Липоевая кислота участвует в процессах окисления жирных кислот в митохондриях, что, помимо энергообеспечения клетки, уменьшает содержание в ней субстратов для синтеза триглицеридов и, тем самым, предупреждает развитие жировой дистрофии печени.

Свободнорадикальное окисление липидов – естественный биологический процесс, протекающий в каждой клетке организма, основными функциями которого являются постоянное обновление липидных структур и восстановление функциональной активности липидозависимых ферментов клеточных мембран. Избыточное образование продуктов перекисного окисления липидов (ПОЛ) приводит к клеточным повреждениям. Перекисные радикалы реагируют с молекулами жирных кислот с образованием чрезвычайно токсичных гидроперекисей и новых перекисных радикалов. К токсическим метаболитам, образующимся в процессе ПОЛ, относятся диеновые конъюгаты, которые оказывают детергентный эффект на белки, ферменты, липопротеиды, нуклеиновые кислоты. Продукция свободных радикалов и гидроперекисей липидов лимитируется антиоксидантной системой клетки, включающей витамины Е, С, В, супероксиддисмутазу, каталазу, систему глютатиона и др. Важной составной частью антиоксидантной системы является тиоктовая кислота. Последняя участвует в реакциях восстановления аскорбата в аскорбиновую кислоту (тиоловый цикл или цикл липоевой кислоты), витамина Е и генерации убихинона Q10, которые являются ведущими компонентами антиоксидантной защиты организма. В нормальных условиях в клетке сохраняется равновесие между уровнем свободнорадикального окисления и активностью антиоксидантных систем.

При патологии имеет место или избыточное образование продуктов ПОЛ, или депрессия антиоксидантных реакций, или одновременное нарушение данных процессов, что, в итоге, приводит к дестабилизации и деструкции клеточных мембран и к некрозу клетки [13].

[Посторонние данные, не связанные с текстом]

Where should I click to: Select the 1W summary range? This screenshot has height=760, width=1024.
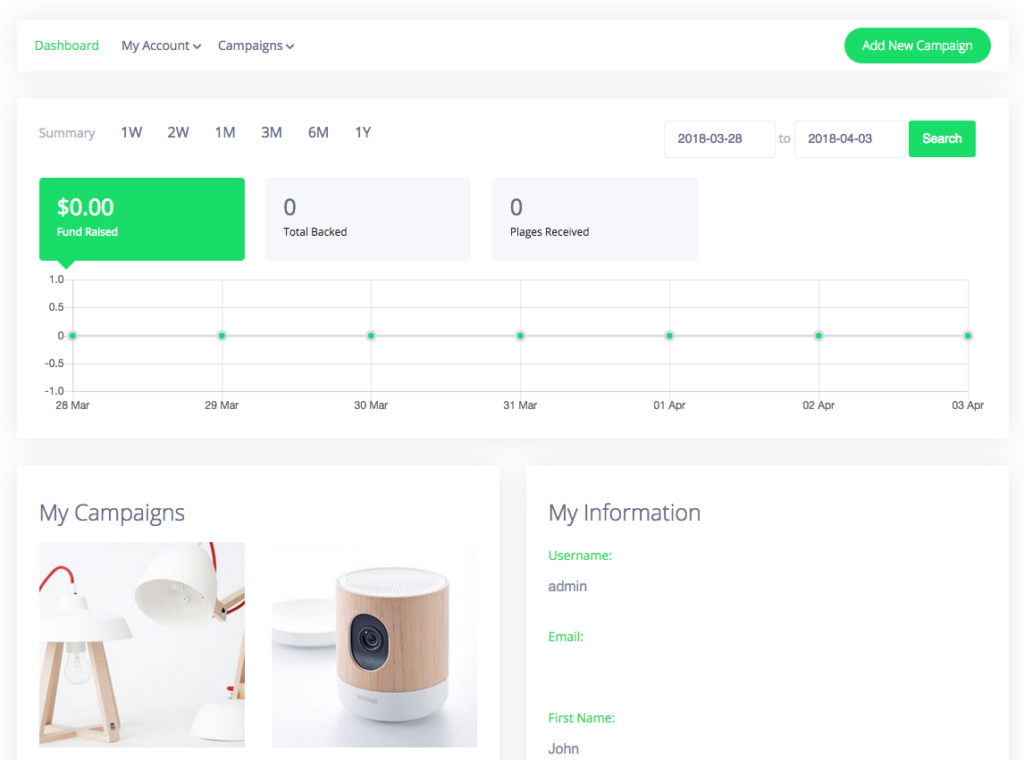pyautogui.click(x=131, y=132)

На практике наиболее значимыми метаболическими поражениями печени являются неалкогольный стеатогепатит и алкоголь-индуцируемые поражения, в патогенезе которых ведущая роль принадлежит накоплению липидов в гепатоците и усилению процессов свободнорадикального окисления липидов с накоплением продуктов ПОЛ и развитием некрозов печеночных клеток [7,12].

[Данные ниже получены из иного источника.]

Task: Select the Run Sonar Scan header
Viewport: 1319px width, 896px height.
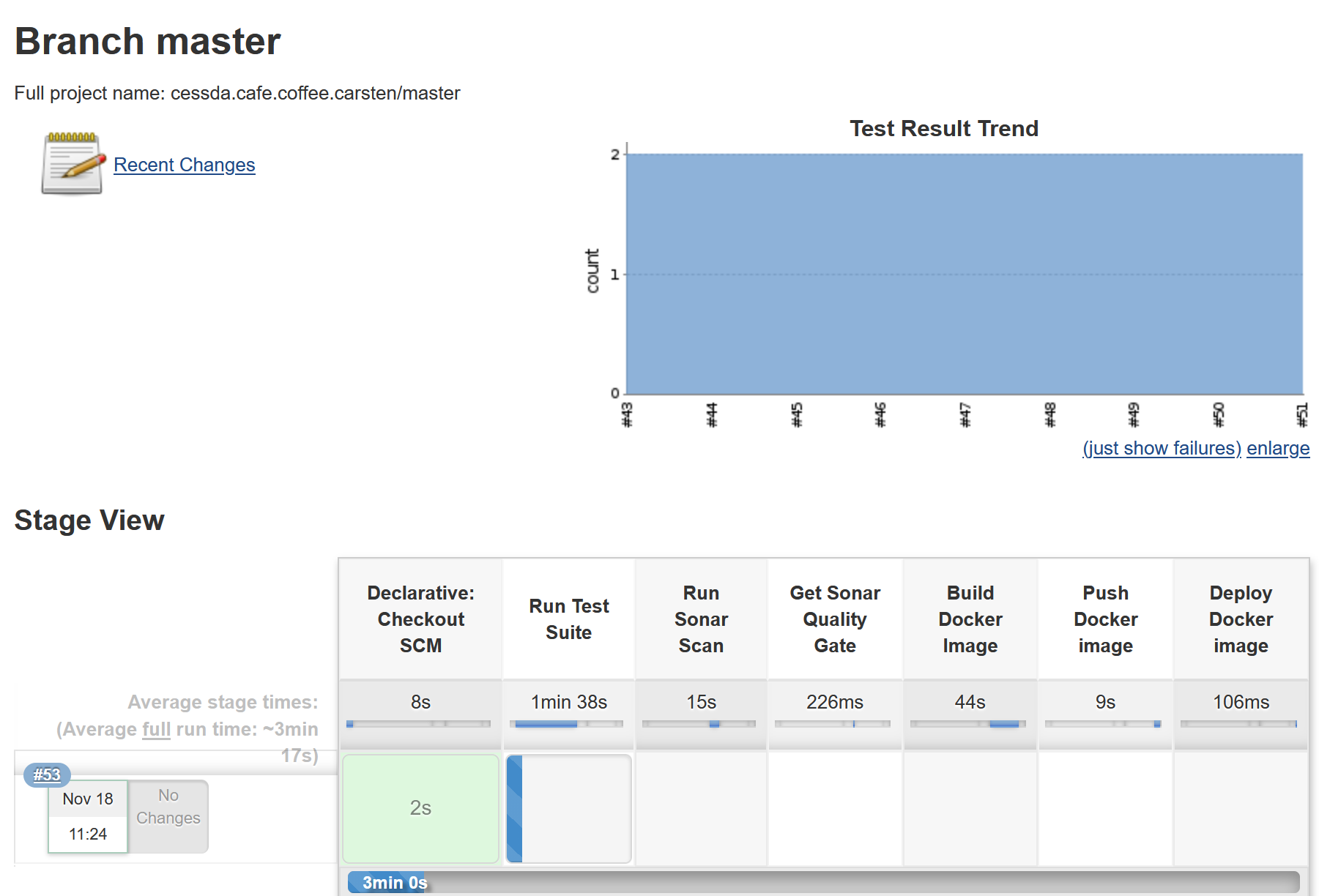Action: pyautogui.click(x=701, y=619)
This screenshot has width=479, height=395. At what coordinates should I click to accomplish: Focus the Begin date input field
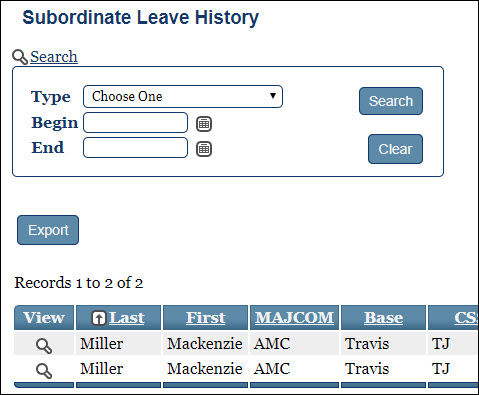[135, 123]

В нормальной печени содержание жира не превышает 1,5% от ее массы, и он не обнаруживается при обычном гистологическом исследовании. Мелкие капли жира в гепатоцитах начинают выявляться при световой микроскопии, если его количество возрастает до 2-3%, что расценивается как патологическое состояние – жировая инфильтрация (стеатоз) печени. Основные компоненты гепатоцеллюлярных липидов представлены триглицеридами, субстратами для синтеза которых являются жирные кислоты и глицерофосфат. Жирные кислоты поступают в гепатоцит из нескольких источников. Коротко- и среднецепочечные жирные кислоты, образующиеся из пищевого жира и в результате липолиза жировой ткани, доставляются в гепатоцит в связанной с альбуминами форме, а длинноцепочечные – в составе хиломикронов.

Печеночная клетка способна и самостоятельно синтезировать жирные кислоты из ацетилкоэнзима А, особенно при избытке последнего. Источниками глицерофосфата в гепатоците являются: а) глицерин, образующийся при гидролизе липидов; б) глюкоза, которая в ходе гликолиза превращается в фосфатидную кислоту, запускающую реакции синтеза триглицеридов. Таким образом, продукция триглицеридов в гепатоците находится в прямой зависимости от содержания в нем жирных кислот, ацетилкоэнзима А и глюкозы.

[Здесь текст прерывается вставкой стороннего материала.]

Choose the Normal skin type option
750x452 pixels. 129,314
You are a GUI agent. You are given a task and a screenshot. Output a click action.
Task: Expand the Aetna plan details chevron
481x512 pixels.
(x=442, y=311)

Транспорт триглицеридов из клетки осуществляется в составе липопротеидов очень низкой плотности (ЛОНП). Конъюгация триглицеридов с апопротеинами происходит на поверхностных мембранах эндоплазматического ретикулума с участием ряда ферментов. ЛОНП, которые секретировались из гепатоцита, под влиянием липопротеидной липазы крови расщепляются до липопротеидов низкой плотности и жирных кислот 13.

Важное место в развитии метаболических поражений печени принадлежит алкоголю. Частота и степень поражения печени при приеме алкоголя зависит от индивидуальной чувствительности, а также от дозы и продолжительности его приема. Поражения печени, как правило, сочетаются с множественной полиорганной патологией, что свидетельствует о токсическом воздействии алкоголя на метаболизм всех клеток организма.

Биохимические эффекты алкоголя сводятся к нарушению окислительно-восстановительного потенциала клетки, накоплению свободных перекисных радикалов, гипоксии и развитию выраженных метаболических нарушений в гепатоцитах и других клетках организма [11,13].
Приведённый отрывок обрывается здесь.